------ SUPPLIED INFORMATION

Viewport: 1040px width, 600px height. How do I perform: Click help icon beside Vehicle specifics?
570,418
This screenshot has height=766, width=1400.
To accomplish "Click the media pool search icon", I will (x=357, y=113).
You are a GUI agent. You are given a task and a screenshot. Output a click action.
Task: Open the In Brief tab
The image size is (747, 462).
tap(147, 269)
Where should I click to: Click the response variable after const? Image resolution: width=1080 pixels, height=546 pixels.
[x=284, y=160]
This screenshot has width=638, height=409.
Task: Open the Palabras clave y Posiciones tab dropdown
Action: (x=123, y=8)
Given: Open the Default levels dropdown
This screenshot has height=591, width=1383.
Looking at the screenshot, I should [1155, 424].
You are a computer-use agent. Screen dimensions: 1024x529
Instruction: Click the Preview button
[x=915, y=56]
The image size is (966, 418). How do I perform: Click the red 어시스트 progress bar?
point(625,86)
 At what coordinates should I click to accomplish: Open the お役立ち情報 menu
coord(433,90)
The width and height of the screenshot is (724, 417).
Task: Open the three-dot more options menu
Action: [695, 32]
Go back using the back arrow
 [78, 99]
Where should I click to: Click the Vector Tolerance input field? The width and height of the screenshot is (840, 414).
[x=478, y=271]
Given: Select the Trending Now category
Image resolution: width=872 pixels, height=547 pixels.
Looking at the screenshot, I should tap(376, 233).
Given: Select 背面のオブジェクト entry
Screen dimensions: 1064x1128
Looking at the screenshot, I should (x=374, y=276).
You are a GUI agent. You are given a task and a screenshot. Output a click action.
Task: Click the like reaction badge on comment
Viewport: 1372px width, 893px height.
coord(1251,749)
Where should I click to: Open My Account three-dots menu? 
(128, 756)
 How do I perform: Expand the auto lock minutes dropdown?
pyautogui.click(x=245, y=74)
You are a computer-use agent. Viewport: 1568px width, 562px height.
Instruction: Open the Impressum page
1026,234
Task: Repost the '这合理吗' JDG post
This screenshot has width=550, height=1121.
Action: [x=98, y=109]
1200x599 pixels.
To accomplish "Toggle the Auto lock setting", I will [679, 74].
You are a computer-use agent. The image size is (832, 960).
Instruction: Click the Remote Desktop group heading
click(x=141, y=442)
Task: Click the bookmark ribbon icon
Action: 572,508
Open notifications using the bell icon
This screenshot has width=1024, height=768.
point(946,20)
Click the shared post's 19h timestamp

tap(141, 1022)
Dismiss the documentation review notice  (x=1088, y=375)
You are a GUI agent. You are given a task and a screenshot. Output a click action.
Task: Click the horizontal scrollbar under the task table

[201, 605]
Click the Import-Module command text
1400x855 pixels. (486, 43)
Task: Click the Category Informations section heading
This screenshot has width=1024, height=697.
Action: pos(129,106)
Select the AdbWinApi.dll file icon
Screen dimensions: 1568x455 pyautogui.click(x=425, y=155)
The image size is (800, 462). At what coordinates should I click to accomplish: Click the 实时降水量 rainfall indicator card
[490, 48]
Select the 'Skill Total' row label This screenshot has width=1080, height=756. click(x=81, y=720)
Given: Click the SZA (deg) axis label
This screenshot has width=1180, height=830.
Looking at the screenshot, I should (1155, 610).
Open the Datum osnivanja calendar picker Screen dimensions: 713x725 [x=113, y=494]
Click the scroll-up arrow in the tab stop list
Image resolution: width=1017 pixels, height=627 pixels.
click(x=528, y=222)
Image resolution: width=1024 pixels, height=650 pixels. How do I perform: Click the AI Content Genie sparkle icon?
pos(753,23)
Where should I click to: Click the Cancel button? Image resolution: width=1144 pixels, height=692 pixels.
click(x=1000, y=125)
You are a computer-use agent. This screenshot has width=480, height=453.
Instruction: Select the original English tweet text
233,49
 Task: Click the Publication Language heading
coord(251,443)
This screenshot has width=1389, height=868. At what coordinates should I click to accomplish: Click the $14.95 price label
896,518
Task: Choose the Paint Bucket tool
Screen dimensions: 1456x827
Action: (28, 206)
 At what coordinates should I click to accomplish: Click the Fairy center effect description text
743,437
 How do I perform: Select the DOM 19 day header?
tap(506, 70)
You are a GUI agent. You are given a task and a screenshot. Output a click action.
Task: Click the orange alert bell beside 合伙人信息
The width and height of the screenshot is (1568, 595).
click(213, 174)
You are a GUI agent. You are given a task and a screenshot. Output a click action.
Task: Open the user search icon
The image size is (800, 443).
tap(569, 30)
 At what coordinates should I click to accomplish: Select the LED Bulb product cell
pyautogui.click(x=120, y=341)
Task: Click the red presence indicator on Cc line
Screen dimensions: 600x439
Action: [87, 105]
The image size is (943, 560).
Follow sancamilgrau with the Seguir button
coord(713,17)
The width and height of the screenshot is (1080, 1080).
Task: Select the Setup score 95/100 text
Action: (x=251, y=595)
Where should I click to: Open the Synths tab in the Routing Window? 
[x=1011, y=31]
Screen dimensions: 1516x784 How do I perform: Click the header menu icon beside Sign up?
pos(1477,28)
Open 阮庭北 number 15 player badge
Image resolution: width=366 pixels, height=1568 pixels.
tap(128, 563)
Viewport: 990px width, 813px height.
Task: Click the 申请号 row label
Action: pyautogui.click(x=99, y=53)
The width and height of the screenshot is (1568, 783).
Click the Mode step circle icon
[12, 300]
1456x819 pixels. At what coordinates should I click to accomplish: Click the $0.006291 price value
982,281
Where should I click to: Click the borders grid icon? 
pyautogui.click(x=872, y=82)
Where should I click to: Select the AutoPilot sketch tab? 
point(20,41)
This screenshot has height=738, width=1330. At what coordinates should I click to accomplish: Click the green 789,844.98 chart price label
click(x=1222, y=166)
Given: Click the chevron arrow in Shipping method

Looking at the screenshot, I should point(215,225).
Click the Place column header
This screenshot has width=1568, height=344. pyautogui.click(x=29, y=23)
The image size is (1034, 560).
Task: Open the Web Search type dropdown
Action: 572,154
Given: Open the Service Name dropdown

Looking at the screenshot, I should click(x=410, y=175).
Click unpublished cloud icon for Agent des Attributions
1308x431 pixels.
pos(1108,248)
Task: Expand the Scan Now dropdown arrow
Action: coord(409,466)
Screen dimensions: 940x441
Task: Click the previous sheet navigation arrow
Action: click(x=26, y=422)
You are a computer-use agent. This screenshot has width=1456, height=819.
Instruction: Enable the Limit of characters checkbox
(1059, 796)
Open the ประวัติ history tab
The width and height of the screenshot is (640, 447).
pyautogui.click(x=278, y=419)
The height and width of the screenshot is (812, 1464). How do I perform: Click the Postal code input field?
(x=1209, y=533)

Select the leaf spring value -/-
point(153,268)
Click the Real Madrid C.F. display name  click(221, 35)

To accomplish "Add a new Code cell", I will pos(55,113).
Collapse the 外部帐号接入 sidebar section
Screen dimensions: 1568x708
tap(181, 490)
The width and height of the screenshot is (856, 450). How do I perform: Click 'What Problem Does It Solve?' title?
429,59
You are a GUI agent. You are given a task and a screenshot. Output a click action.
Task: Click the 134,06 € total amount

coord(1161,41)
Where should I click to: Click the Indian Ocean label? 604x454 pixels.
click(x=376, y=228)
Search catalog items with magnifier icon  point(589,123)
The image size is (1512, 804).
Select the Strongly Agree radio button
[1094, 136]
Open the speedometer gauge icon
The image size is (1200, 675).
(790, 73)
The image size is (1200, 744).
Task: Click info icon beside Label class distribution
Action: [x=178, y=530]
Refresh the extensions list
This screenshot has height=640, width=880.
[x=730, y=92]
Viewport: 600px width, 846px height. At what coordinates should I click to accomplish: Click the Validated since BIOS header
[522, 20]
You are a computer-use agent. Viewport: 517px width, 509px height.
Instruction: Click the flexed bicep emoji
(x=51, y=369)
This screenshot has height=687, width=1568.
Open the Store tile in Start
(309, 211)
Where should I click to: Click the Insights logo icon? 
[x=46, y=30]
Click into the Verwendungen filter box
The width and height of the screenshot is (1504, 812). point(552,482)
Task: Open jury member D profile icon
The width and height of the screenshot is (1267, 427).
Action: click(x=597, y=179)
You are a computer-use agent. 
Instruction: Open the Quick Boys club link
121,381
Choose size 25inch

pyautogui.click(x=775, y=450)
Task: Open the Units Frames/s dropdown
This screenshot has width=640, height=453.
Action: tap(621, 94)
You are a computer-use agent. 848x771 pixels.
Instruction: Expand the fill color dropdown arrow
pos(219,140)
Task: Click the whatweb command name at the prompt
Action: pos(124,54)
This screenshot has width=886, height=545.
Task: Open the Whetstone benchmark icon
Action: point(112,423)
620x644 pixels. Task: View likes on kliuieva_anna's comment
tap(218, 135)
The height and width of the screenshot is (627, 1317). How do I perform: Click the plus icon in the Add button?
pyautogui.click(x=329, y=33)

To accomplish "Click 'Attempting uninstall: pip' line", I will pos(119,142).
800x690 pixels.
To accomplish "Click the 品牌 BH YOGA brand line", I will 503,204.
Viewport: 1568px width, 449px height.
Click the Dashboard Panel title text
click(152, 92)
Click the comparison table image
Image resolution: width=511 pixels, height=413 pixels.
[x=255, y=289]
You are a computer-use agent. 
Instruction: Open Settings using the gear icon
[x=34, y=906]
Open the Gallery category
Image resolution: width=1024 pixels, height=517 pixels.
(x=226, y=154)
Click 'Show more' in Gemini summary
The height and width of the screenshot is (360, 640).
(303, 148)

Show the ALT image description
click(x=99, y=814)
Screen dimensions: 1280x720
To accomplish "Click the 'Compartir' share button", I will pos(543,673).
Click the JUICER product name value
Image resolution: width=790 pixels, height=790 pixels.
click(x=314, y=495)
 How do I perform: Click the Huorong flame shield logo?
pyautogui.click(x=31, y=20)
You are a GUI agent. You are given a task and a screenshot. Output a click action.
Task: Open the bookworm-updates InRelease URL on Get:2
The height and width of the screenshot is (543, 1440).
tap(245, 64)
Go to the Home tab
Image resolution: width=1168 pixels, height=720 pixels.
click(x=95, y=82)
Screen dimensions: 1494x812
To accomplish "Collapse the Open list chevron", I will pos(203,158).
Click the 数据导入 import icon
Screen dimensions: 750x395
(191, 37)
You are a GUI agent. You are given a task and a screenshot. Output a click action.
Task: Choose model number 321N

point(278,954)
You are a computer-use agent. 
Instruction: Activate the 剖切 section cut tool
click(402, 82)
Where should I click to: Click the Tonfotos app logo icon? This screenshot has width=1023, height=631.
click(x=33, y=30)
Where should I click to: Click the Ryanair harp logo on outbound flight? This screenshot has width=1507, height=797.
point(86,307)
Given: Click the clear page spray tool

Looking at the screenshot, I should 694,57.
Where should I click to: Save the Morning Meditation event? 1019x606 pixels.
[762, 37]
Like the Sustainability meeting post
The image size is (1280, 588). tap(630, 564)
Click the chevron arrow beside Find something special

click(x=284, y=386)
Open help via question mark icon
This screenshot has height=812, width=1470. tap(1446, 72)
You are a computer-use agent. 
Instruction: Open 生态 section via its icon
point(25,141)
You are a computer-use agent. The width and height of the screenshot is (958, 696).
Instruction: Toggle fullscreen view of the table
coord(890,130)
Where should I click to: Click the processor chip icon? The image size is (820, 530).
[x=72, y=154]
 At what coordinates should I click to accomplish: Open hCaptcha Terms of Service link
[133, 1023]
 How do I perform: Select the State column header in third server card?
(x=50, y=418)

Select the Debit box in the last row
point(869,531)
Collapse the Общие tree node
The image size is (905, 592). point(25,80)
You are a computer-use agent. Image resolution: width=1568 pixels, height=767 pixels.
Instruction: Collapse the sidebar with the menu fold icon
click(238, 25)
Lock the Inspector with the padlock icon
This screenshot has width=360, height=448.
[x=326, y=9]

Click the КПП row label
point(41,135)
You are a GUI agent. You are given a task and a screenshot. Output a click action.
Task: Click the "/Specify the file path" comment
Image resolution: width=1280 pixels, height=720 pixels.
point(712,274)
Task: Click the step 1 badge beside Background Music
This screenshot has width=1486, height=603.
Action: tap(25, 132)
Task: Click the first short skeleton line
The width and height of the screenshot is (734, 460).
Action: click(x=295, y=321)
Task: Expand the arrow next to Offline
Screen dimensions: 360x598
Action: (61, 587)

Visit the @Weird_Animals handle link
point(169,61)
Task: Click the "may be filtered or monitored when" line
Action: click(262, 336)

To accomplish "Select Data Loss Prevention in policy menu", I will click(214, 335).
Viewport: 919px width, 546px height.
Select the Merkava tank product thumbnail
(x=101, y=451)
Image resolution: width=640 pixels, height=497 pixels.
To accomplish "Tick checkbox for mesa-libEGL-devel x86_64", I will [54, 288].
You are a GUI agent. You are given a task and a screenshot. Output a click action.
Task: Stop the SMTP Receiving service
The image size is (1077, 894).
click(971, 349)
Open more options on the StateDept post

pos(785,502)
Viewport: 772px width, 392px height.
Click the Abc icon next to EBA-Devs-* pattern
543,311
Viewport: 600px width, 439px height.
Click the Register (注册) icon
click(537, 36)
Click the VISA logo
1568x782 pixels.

------------

From the listing above, return the lines starting at the one with "The width and height of the screenshot is (1267, 427)." and ending at the one with "You are a computer-use agent. 848x771 pixels.", both kept, exactly as they appear and nothing more.

SOLUTION TO THE PROBLEM –
The width and height of the screenshot is (1267, 427).
Action: click(x=597, y=179)
You are a computer-use agent. 
Instruction: Open the Quick Boys club link
121,381
Choose size 25inch

pyautogui.click(x=775, y=450)
Task: Open the Units Frames/s dropdown
This screenshot has width=640, height=453.
Action: tap(621, 94)
You are a computer-use agent. 848x771 pixels.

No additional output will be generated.